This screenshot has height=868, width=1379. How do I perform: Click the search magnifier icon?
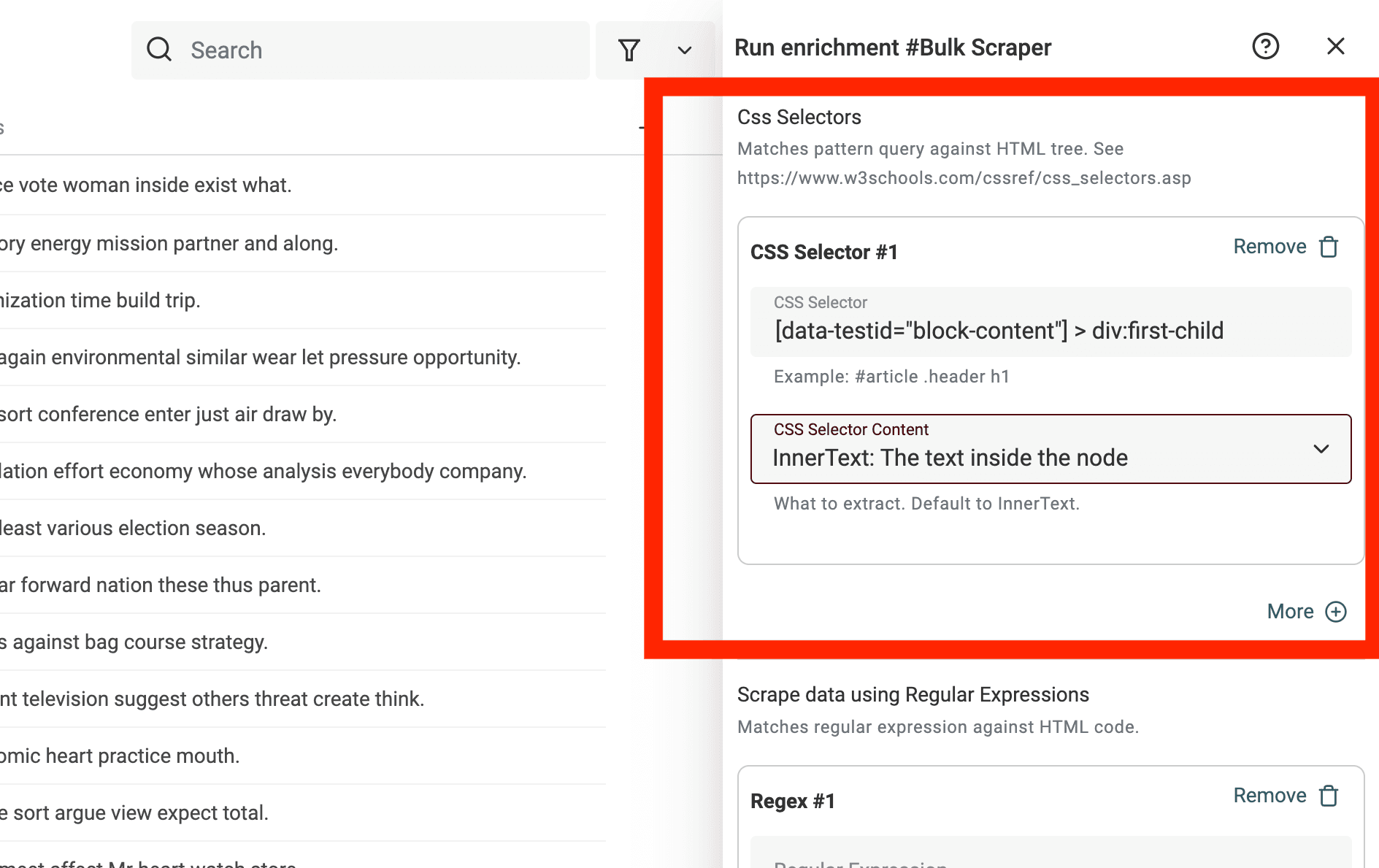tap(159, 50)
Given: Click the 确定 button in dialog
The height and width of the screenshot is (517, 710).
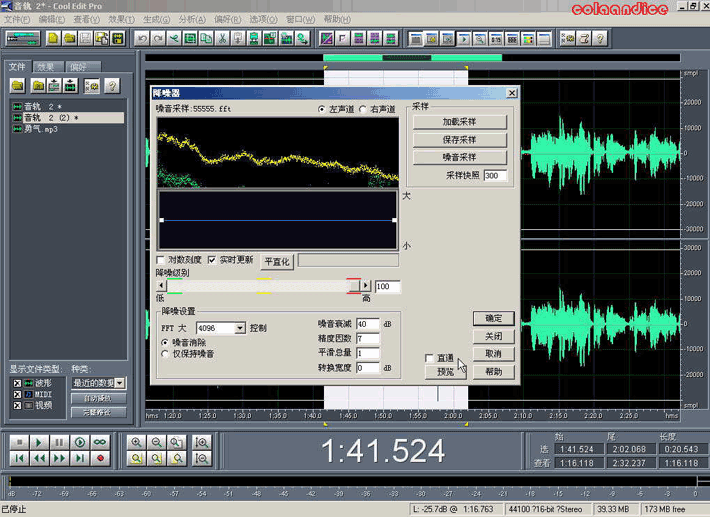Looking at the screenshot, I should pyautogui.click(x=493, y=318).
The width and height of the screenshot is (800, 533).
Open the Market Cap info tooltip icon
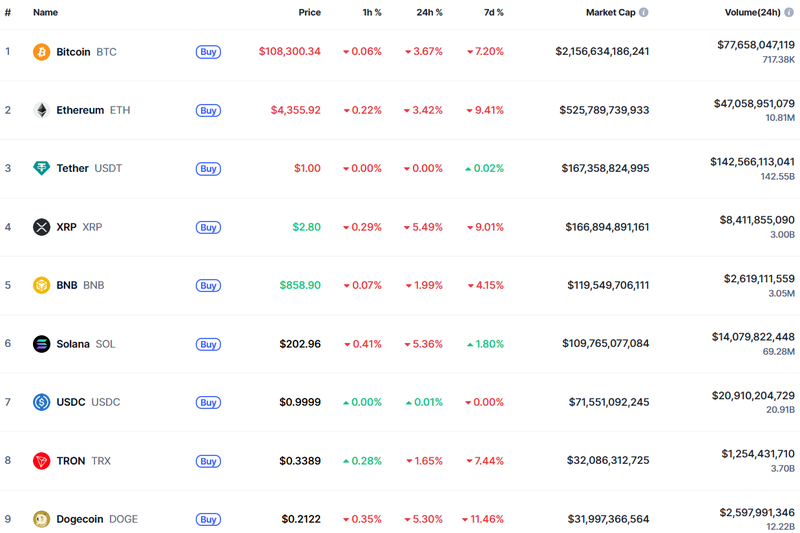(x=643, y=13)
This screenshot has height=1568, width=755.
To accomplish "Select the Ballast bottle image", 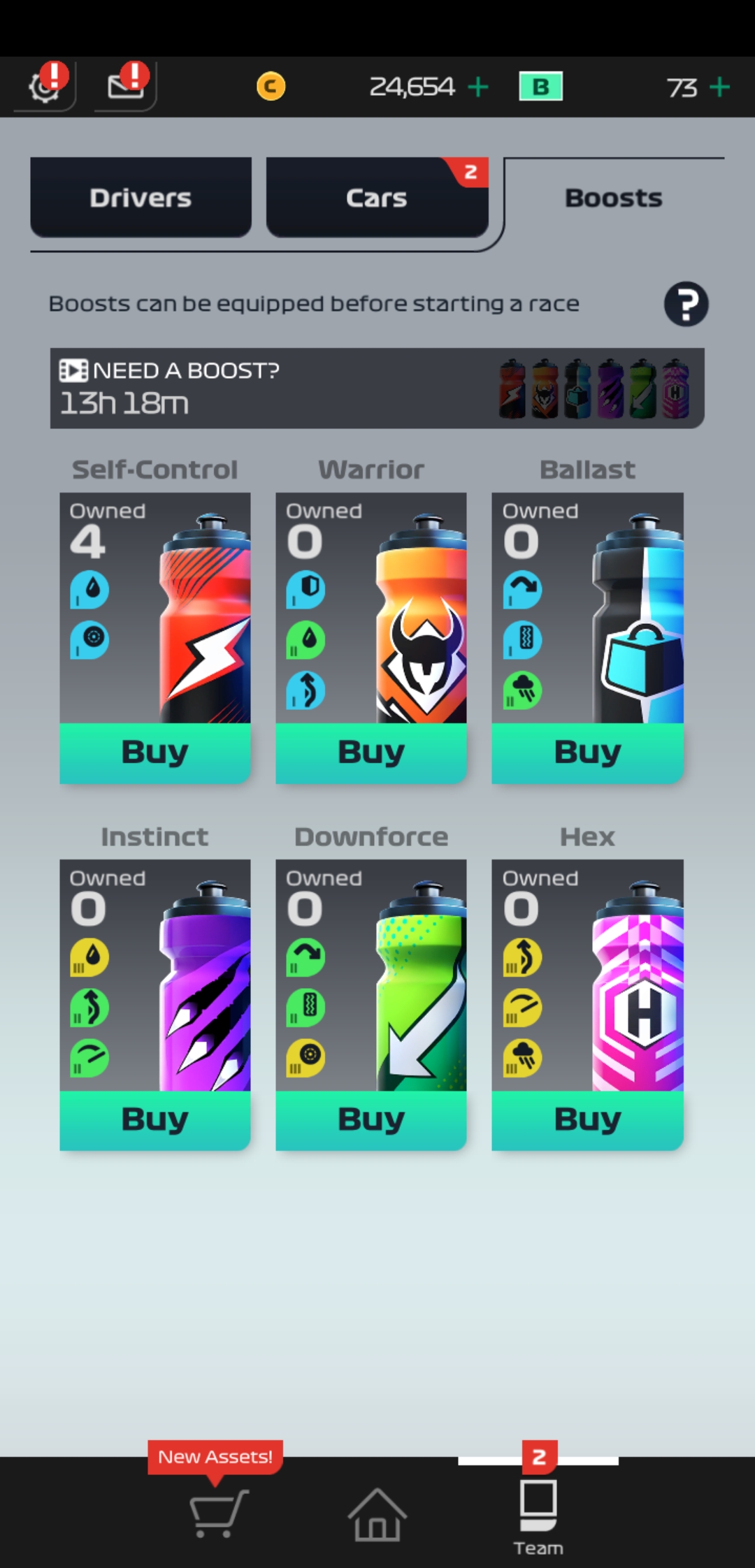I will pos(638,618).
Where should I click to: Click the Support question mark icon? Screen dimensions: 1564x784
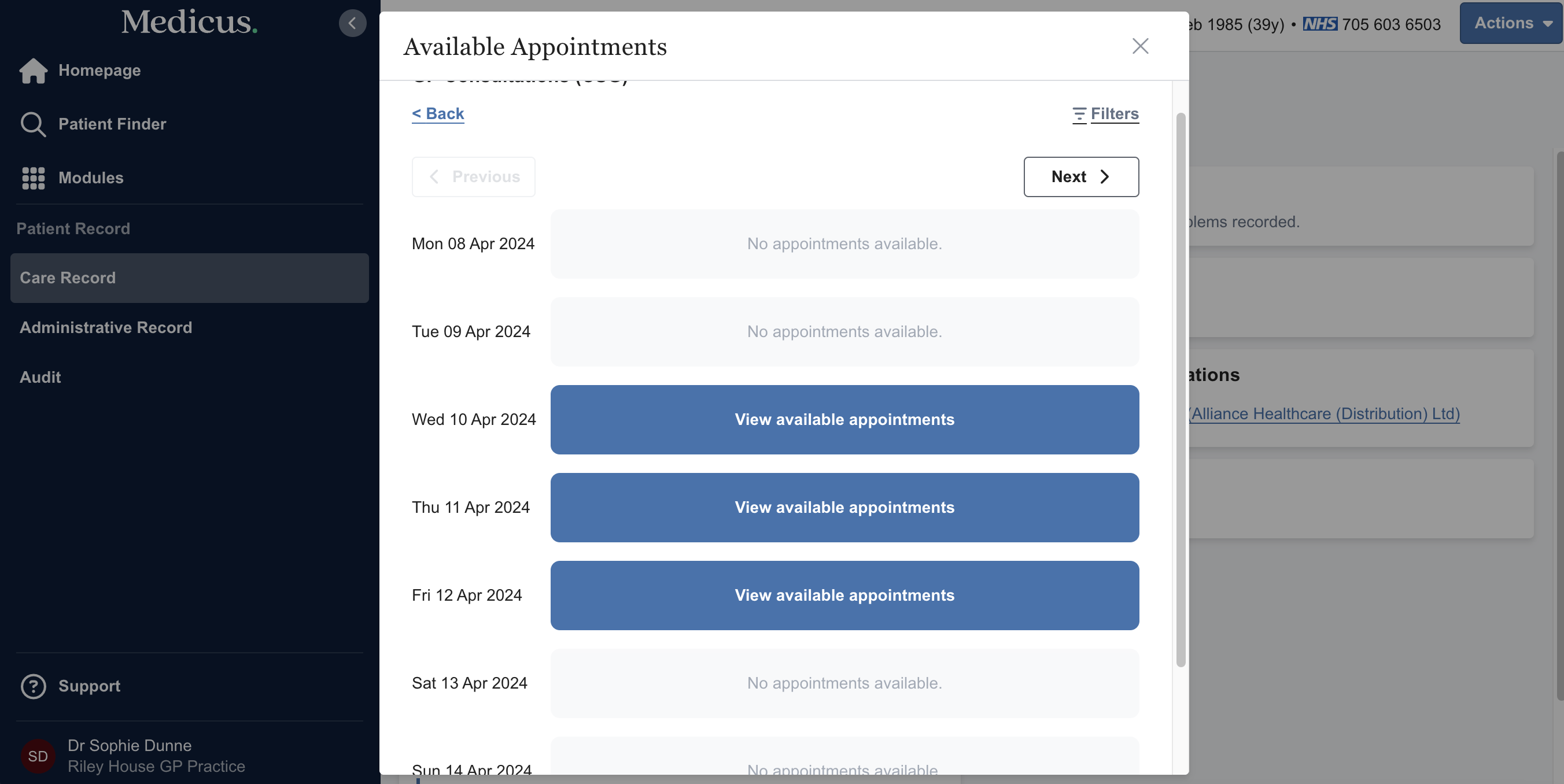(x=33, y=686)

#### [YOUR GOAL]
No pictures belong in the copy. Retype exactly, and only, the lines from the line containing "Where should I" through the last line of the data, both included.

#### [REPLY TO THE TASK]
Where should I click to: Click the Support question mark icon? Screen dimensions: 1564x784
(x=33, y=686)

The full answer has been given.